I don’t remember the flight. Or the landing.
I imagine a rag doll pitched and bent sideways by half and an angel blowing on me to guide me to a padded landing.

Cut forwards a month.

I remember the compact mirror stuck to my wall so I could watch TV on my left side to give my right a rest. I remember calling mum in the night who would come help me put on the medical corset to get up and go to the toilet.

I remember the strangeness, discomfort, strength and freedom it gave me. I remember the relief of the corset coming off and the euphoria of pain lifting off me as I walked into the water for therapy. And the tears as the pain, forgotten for a while, came back on me with every step out of the waters depths.

I remember the the woman whose prosthetics travelled like floating twin pyramids as she backstroked down the lane who, scarred, nipple-less and flat chested in the change rooms, pyramids dripping on the bench, was so kind to this 18 year old again being dressed by her mother. What strange ways life can level us.

I lovehated that corset.
The strength it loaned my busted up spine.
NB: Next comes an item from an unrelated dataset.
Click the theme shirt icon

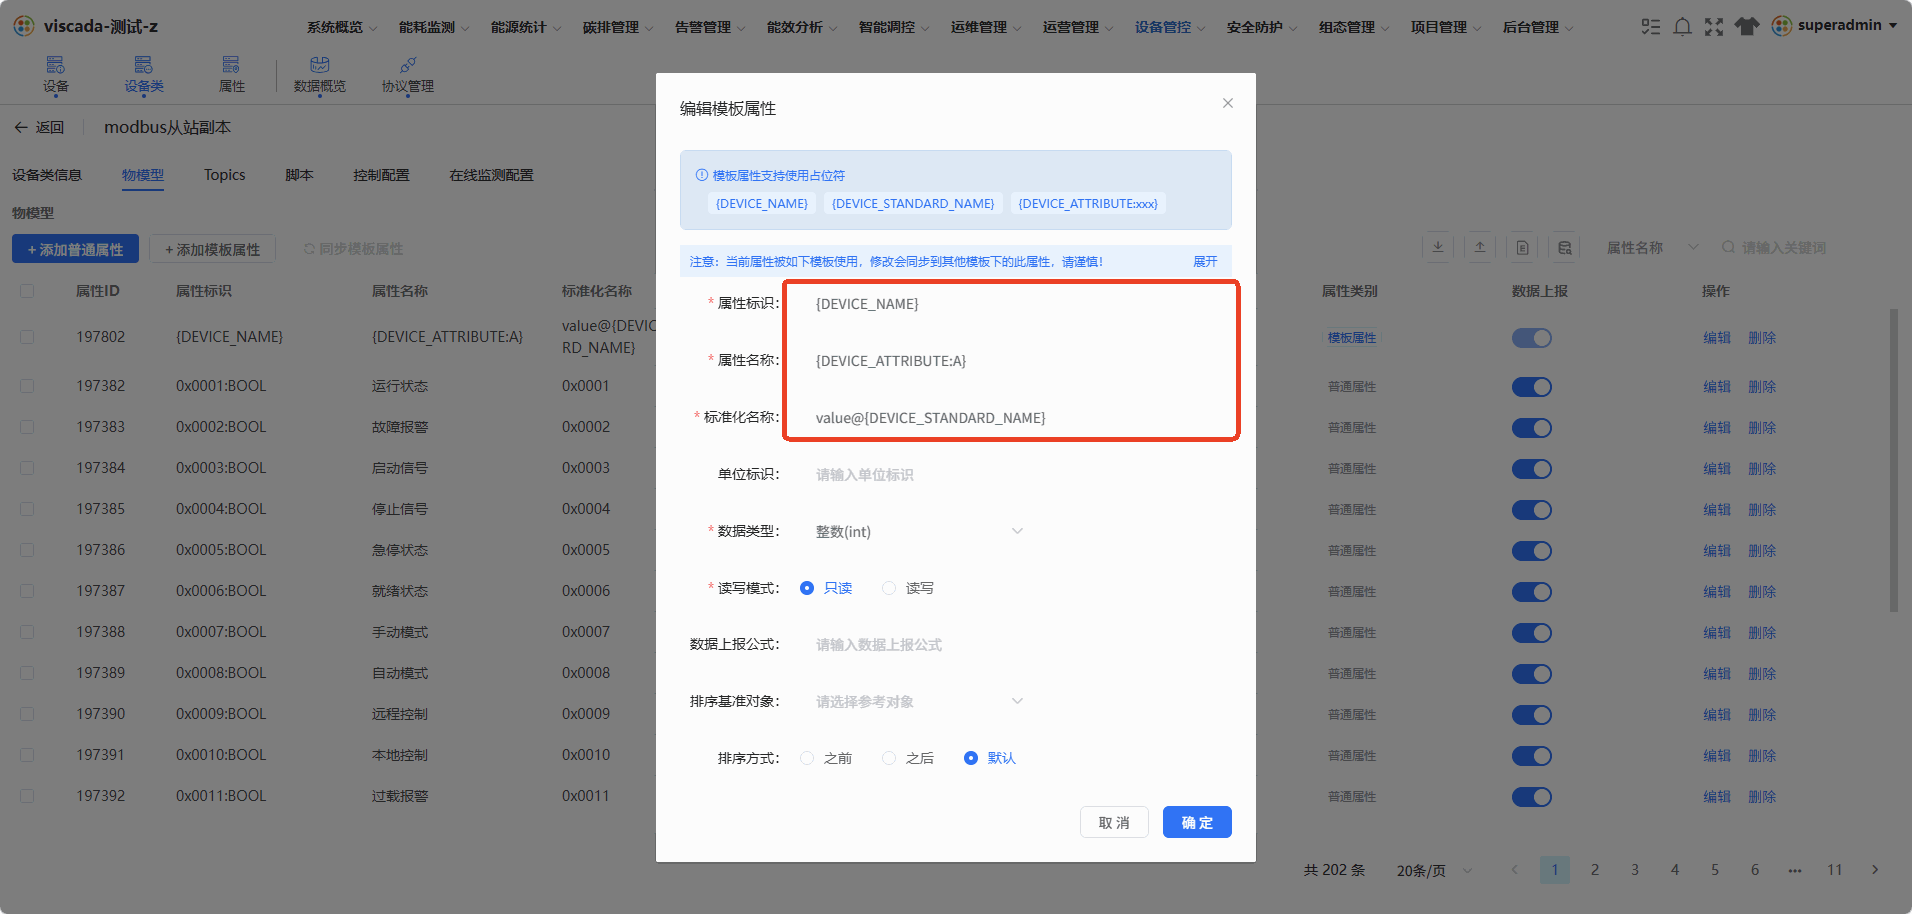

The ability to stand. Go to the toilet. Walk a little. And then more. And more while I got stronger inside it. The unnatural shape it gave me. The heat of summer without air con. The new wounds as I scratched back and belly till it had to go on again. That I needed it.

It had a job to do.
It gave me time to mend.
A peach coloured exoskeleton to be what my bones could not.

For a time.

Eventually it was time to start moving without it and allow the bones to do what they’d mended for and the surrounding muscles to begin to build again.

This season hurt different, and not as much, but it did hurt. A lot. But the doctor knew it was time. Knew it would hurt and gave me strategies for managing and becoming strong again. Bones had knitted. Time to stop the muscles wasting away. Use them. Repair them. There were days I’d strap myself back into it but sometime, was the last time and I don’t even know when that was.

I healed so well I bore 7 babies without harm.

Imagine if I’d worn that corset for ever?
How wasted my body would be.
The life and lives that might not ever have been if I’d stayed in that belief of need. Had rejected the pain in the transfer of strength. Had not followed the way marked out for me by those who knew what could be restored to me.

Not having this family is a life I cannot bear to imagine.
I wasn’t consigned to it.
I had a way forwards of healing and restoration.

Exoskeletons have a time.
And their putting away has a time too.